Li氏によると、AI推論に使われるトークン量は世界全体で2022年比で約500倍に増加した。特に、推論能力を持つシステムやAIエージェントは、従来の単発クエリよりも大幅に多くのトークンを消費する。
この結果、AI推論はもはや低コストな処理とは言えなくなっている。AIエージェントがバックグラウンドで継続的に業務を処理するようになると、計算需要もそれに応じて増大する。
TSMCは、AI推論がシステム全体レベルでのインフラ拡張を押し上げる主要因の一つになりつつあるとしている。
AIインフラの四つの大きなボトルネック AIワークロードの増大は、四つの重要領域に圧力をかけている。ロジック性能を継続的に拡張できるか、コンポーネント間の接続効率、メモリ性能、そして電力供給と冷却システムである。
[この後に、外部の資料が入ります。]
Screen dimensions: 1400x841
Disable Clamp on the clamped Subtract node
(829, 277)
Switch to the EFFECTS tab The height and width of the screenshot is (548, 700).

中でもデータ移動は、とりわけ大きな課題になっている。Li氏によれば、典型的なワークロードではデータ転送だけでシステム動作の最大60%を占めることがあり得るという。これにより、高価な計算アクセラレーターの稼働率が40%未満にとどまる可能性もある。
つまり、最強のAIチップを持つだけでは十分ではない。データを十分な速度でプロセッサへ届けられない、またはメモリが要件を満たさない場合、高価なチップの能力の多くが活用されないことになる。
AIシステムでトランジスタ1,000兆個超へ AIの規模拡大は、半導体技術にも新たな課題を突きつけている。
TSMCは、AI向けのチップパッケージングシステムが2030年までに1,000兆(1 trillion)個を超えるトランジスタを含み得ると見込む。これにより、マルチチップアーキテクチャや異種統合技術の重要性が増している。単一チップに全機能を詰め込むのではなく、複数の異なるチップを同一システム内で組み合わせる方向へと業界は移行している。この手法により、各部品を用途別に最適化し、その後に高性能なシステムとして統合できる。
こうした課題に対応するため、TSMCは先端ロジック、先端パッケージング、光インターコネクトに至るまで幅広い技術を開発している。
先端パッケージングと光接続が焦点に Li氏は、3D SoIC積層や先端パッケージングのCoWoSなどを含むTSMCの3DFabricプラットフォームにも言及した。
これらの技術は、AIシステム内で複数の計算チップと高性能メモリを接続する上で重要な役割を担う。さらにTSMCは、高速データ転送を光技術で支えるCompact Universal Photonic Engine(COUPE)プラットフォームも開発している。システムが膨大なデータを扱うようになるにつれ、光接続は将来のAIインフラにおける重要な方向性の一つとみられている。
TSMCはまた、先端ロジック技術をメモリのベース層に適用することで、高帯域幅メモリ(HBM)の性能向上も図っている。